-- DATA RECORDS follows --

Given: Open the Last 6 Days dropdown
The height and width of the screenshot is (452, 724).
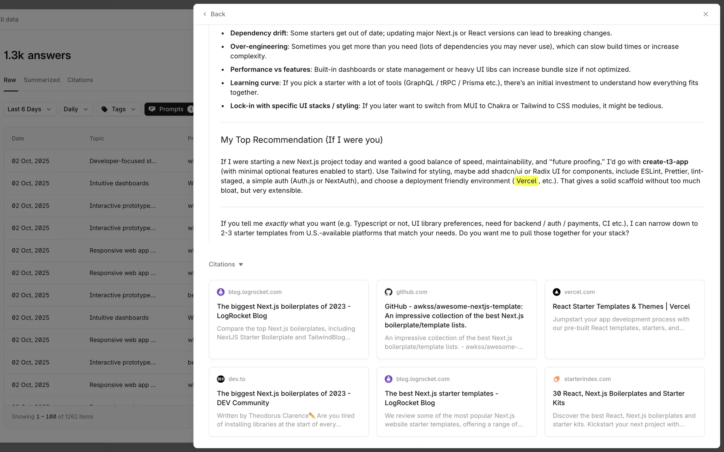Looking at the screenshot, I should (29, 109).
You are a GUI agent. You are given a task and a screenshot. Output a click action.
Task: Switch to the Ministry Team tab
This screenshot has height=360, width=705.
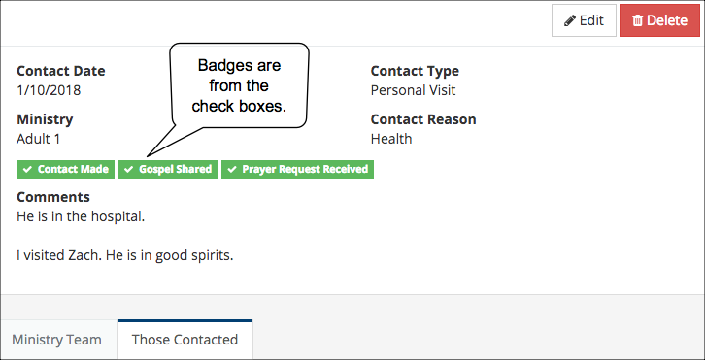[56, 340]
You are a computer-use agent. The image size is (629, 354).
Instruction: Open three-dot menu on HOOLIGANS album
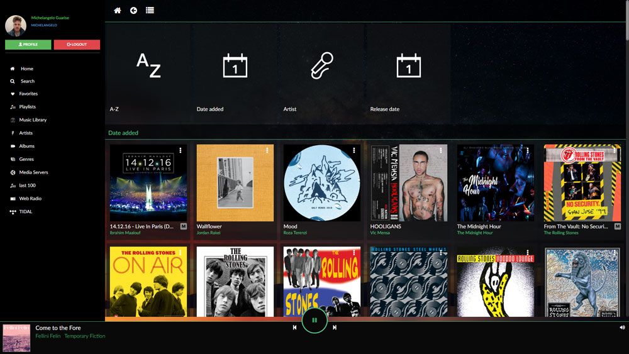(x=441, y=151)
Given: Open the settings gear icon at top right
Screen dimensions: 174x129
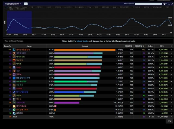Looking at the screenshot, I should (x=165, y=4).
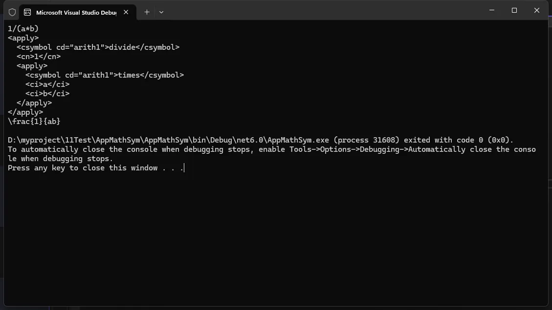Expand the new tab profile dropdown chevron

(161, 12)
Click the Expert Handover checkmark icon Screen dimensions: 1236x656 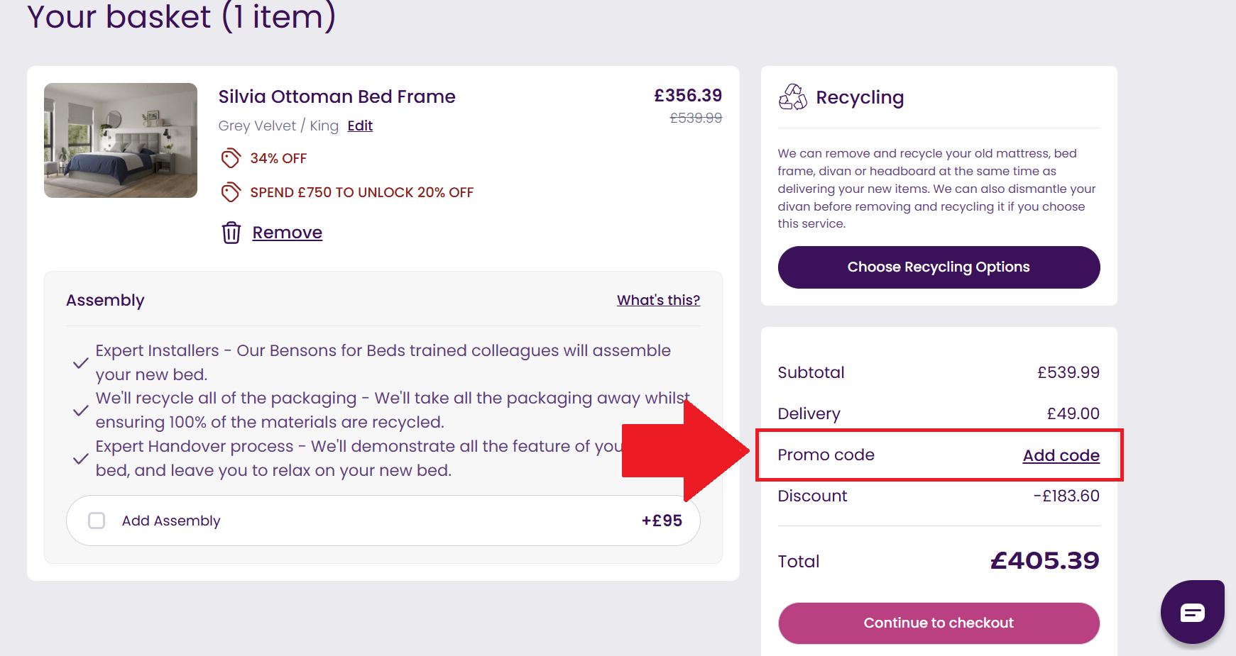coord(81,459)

-- DATA RECORDS concluded --

* WHAT YOU HAVE TO DO: Among the records above, locate the line containing "The height and" and the line containing "Given: Open the settings", then transcribe exactly the lines starting at the first and ending at the second, with no pictures.

* EXPECTED OUTPUT:
The height and width of the screenshot is (452, 724).
Looking at the screenshot, I should (29, 109).
You are a GUI agent. You are given a task and a screenshot. Output a click action.
Task: Switch to the Ministry Team tab
This screenshot has height=360, width=705.
[56, 340]
You are a computer-use agent. The image size is (629, 354).
Instruction: Open three-dot menu on HOOLIGANS album
(x=441, y=151)
Given: Open the settings gear icon at top right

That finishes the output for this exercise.